[Tasks]
1. Print the passage from the nurse Claire Bertschinger text, from "Dr Dame Claire Bertschinger is" up to and including "around the globe.".
2. Proceed with the text about nurse Claire Bertschinger, picking up right after its final sentence.

Claire continues her work today. She is a trustee and ambassador for The African Children's Educational Trust, and Patron for Promise Nepal - an organisation that helps leprosy sufferers and their families. Claire is also the Course Director for the Diploma in Tropical Nursing at the London School of Hygiene and Tropical Medicine, and although she has retired from field work, she continues to work very hard to train nurses from all over the world.



Citation

"Vice Chancellor, it is my pleasure to read the citation for Dr Dame Claire Bertschinger DBE for the award of Doctor of Health Sciences, honoris causa.

Dr Dame Claire Bertschinger is the nurse whose work feeding refugees during the famine in Ethiopia inspired Bob Geldof to set up Live Aid.

Born in Sheering, Essex, Claire Bertschinger realised a childhood ambition when she completed her training as a nurse. And after enjoying a successful start to her career in the UK, she soon turned her attention to the developing world, where she recognised her skills were in greater need. Claire's first overseas posting was to Panama, working for the Scientific Exploration Society, and over the next few years she was to travel to regions as diverse as Papua New Guinea, Sulawesi, and later - working for the International Committee of the Red Cross - to many war zones around the globe.

In 1984 Claire travelled to Ethiopia to help care for children caught up in the civil war and subsequent famine, and it was during this time that her work was ultimately to have such a great impact on so many people. Working as a field nurse at the feeding station in Mekele, Claire had resources to feed just 300 people each day. Yet there were tens of thousands of refugees without food, so Claire had the enormous responsibility of deciding who would be fed, and who wouldn't. The plight of the starving refugees became the focus of a BBC report, and Claire featured in the now-famous footage alongside journalist Michael Buerk. This highly emotive report highlighted the fate of many thousands of young children and became the inspiration for Bob Geldof's Band Aid and then Live Aid fundraising phenomenon. Michael Buerk would later describe Claire as "one of the true heroines of our times".

After leaving Ethiopia, Claire went on to work in more than a dozen war-torn regions around the world, from Afghanistan to the Ivory Coast and Lebanon. Claire is driven by a passion to relieve the suffering of others and a belief that child mortality rates in the under-fives can be reduced by two-thirds by 2015, and that this can be achieved by the empowerment and education of women worldwide.

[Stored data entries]
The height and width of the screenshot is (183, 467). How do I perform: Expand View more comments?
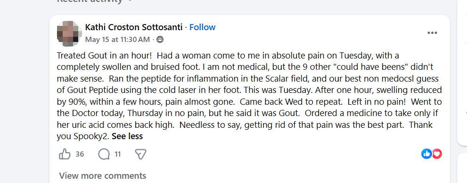102,175
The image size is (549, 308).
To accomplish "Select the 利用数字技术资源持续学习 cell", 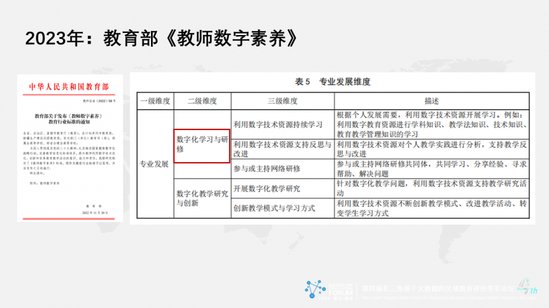I will 278,124.
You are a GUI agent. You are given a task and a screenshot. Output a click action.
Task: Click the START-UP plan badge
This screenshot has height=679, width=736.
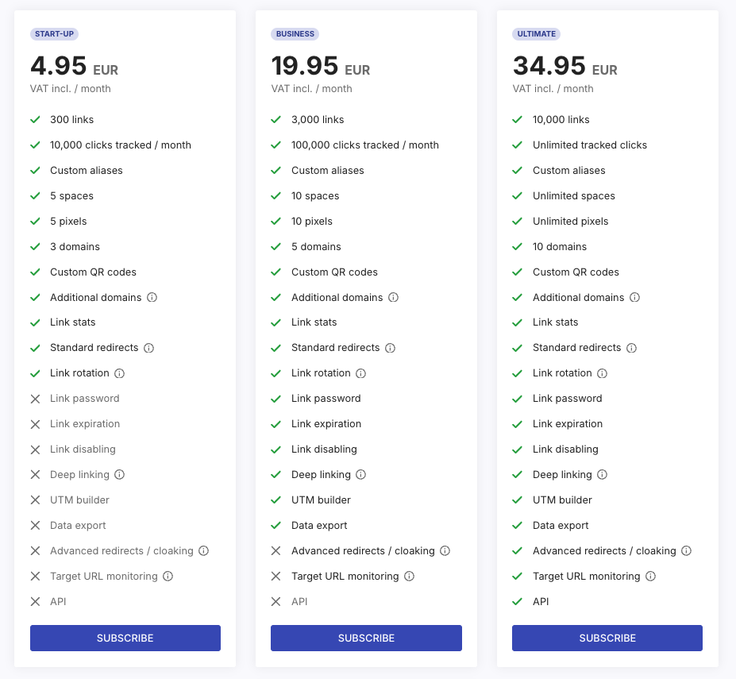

[Solved tasks]
1.
Dr Dame Claire Bertschinger is the nurse whose work feeding refugees during the famine in Ethiopia inspired Bob Geldof to set up Live Aid.

Born in Sheering, Essex, Claire Bertschinger realised a childhood ambition when she completed her training as a nurse. And after enjoying a successful start to her career in the UK, she soon turned her attention to the developing world, where she recognised her skills were in greater need. Claire's first overseas posting was to Panama, working for the Scientific Exploration Society, and over the next few years she was to travel to regions as diverse as Papua New Guinea, Sulawesi, and later - working for the International Committee of the Red Cross - to many war zones around the globe.

2.
Claire continues her work today. She is a trustee and ambassador for The African Children's Educational Trust, and Patron for Promise Nepal - an organisation that helps leprosy sufferers and their families.

Claire is also the Course Director for the Diploma in Tropical Nursing at the London School of Hygiene and Tropical Medicine, and although she has retired from field work, she continues to work very hard to train nurses from all over the world, equipping them with the skills they need to operate in hostile and challenging environments. She is also deeply committed to promoting and fostering education in the developing world, and firmly believes in the value of education in making and sustaining progress in developing nations.

Claire became associated with Anglia Ruskin University during the Essex SGI-UK Buddhist's Gandhi King Ikeda Peace Builders Exhibition earlier this year, an involvement which reflects Claire's key life aim of peace through peaceful means.

It is no surprise that Claire has received many prestigious awards, including the Florence Nightingale Medal and the Woman of the Year - Window to the World Award. In 2009, in recognition of her services to Nursing and International Humanitarian Aid, Claire was appointed Dame Commander of the British Empire by Her Majesty the Queen.

A local-born woman, Claire Bertschinger has brought about some astonishing achievements in the field of international development and along the way helped to inspire one of the landmark events of the late 20th Century. The impact of Dame Claire's work will continue to be felt in impoverished and war-torn regions around the globe for many years to come.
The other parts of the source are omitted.